■ YOUR INSTRUCTIONS
In the following material, identify every line holding the string "will" and return it.

■ INFORMATION GIVEN
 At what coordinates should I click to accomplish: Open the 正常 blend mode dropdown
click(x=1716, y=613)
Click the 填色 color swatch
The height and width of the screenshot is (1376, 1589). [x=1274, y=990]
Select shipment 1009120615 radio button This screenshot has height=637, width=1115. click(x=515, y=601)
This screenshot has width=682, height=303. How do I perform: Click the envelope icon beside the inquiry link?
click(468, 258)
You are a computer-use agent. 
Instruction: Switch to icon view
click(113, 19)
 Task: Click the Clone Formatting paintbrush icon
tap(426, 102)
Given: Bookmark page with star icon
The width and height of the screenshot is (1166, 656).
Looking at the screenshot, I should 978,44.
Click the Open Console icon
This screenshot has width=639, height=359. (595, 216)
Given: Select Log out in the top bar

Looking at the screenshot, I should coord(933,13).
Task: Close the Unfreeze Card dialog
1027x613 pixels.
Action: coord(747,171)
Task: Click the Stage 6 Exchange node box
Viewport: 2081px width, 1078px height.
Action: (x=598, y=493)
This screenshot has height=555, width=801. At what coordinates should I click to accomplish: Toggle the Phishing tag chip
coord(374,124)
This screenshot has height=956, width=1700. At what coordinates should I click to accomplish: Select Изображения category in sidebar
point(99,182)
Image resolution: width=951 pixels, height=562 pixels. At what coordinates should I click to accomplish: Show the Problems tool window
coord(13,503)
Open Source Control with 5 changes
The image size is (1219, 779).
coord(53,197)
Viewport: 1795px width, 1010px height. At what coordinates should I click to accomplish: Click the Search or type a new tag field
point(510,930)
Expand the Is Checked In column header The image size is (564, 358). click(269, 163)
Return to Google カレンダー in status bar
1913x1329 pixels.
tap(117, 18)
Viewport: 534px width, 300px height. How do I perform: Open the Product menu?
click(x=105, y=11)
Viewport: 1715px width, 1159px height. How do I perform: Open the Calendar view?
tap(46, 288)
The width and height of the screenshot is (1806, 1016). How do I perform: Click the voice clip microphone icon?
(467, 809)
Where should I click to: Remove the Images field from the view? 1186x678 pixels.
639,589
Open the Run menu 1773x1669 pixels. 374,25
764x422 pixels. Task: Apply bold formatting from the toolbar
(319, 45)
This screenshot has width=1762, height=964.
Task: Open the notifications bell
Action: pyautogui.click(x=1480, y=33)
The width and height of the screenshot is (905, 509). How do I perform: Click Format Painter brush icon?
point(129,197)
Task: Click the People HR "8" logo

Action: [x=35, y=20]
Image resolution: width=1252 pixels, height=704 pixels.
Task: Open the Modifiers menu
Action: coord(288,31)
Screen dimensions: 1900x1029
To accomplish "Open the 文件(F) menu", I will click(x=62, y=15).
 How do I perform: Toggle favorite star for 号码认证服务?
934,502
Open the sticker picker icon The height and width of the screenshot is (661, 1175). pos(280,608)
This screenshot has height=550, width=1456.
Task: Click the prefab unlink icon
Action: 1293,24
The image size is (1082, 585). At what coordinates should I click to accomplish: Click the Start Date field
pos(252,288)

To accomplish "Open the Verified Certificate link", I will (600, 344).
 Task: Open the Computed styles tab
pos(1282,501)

■ SOLUTION FOR THIS EXERCISE
To accomplish "Open the 文件(F) menu", I will click(x=62, y=15).
To accomplish "Open the Verified Certificate link", I will (600, 344).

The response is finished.